:: What this task involves ::
Reproduce the following data verbatim, keeping every line in its original order and form.

-------- Input material

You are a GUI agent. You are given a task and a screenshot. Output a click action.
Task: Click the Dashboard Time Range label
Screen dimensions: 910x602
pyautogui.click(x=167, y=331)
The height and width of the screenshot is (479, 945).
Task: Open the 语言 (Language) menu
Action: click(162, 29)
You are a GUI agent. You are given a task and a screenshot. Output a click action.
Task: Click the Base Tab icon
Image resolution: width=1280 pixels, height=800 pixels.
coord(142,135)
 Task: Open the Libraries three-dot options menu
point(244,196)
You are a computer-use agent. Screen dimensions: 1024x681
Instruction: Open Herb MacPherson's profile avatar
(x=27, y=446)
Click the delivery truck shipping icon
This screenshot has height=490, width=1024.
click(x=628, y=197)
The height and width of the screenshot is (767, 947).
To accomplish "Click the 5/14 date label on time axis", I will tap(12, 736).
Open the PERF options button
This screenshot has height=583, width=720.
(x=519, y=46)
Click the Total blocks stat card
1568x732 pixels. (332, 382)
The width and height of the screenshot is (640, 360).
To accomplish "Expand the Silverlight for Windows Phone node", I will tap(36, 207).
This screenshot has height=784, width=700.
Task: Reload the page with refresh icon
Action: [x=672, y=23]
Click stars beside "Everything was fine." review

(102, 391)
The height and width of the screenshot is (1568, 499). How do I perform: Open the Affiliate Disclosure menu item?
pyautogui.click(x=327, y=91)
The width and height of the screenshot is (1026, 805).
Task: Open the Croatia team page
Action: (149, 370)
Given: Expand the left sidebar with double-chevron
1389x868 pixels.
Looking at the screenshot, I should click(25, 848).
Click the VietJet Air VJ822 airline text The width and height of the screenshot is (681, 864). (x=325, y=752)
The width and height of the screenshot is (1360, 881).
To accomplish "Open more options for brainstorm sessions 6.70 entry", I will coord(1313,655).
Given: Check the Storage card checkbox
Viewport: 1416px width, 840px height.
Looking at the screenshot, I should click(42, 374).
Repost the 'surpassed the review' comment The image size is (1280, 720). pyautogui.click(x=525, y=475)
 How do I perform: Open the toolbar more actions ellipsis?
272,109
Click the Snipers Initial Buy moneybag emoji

----------------

:: Task response ::
You are a GUI agent. You are given a task and a screenshot. Output a click action.
Task: Click the Dashboard Time Range label
Screen dimensions: 910x602
pyautogui.click(x=167, y=331)
The height and width of the screenshot is (479, 945).
Task: Open the 语言 (Language) menu
Action: click(162, 29)
You are a GUI agent. You are given a task and a screenshot. Output a click action.
Task: Click the Base Tab icon
Image resolution: width=1280 pixels, height=800 pixels.
coord(142,135)
 Task: Open the Libraries three-dot options menu
point(244,196)
You are a computer-use agent. Screen dimensions: 1024x681
Instruction: Open Herb MacPherson's profile avatar
(x=27, y=446)
Click the delivery truck shipping icon
This screenshot has height=490, width=1024.
click(x=628, y=197)
The height and width of the screenshot is (767, 947).
To accomplish "Click the 5/14 date label on time axis", I will tap(12, 736).
Open the PERF options button
This screenshot has height=583, width=720.
(x=519, y=46)
Click the Total blocks stat card
1568x732 pixels. (332, 382)
The width and height of the screenshot is (640, 360).
To accomplish "Expand the Silverlight for Windows Phone node", I will tap(36, 207).
This screenshot has height=784, width=700.
Task: Reload the page with refresh icon
Action: [x=672, y=23]
Click stars beside "Everything was fine." review

(102, 391)
The height and width of the screenshot is (1568, 499). How do I perform: Open the Affiliate Disclosure menu item?
pyautogui.click(x=327, y=91)
The width and height of the screenshot is (1026, 805).
Task: Open the Croatia team page
Action: (149, 370)
Given: Expand the left sidebar with double-chevron
1389x868 pixels.
Looking at the screenshot, I should click(25, 848).
Click the VietJet Air VJ822 airline text The width and height of the screenshot is (681, 864). (x=325, y=752)
The width and height of the screenshot is (1360, 881).
To accomplish "Open more options for brainstorm sessions 6.70 entry", I will coord(1313,655).
Given: Check the Storage card checkbox
Viewport: 1416px width, 840px height.
Looking at the screenshot, I should click(42, 374).
Repost the 'surpassed the review' comment The image size is (1280, 720). pyautogui.click(x=525, y=475)
 How do I perform: Open the toolbar more actions ellipsis?
272,109
Click the Snipers Initial Buy moneybag emoji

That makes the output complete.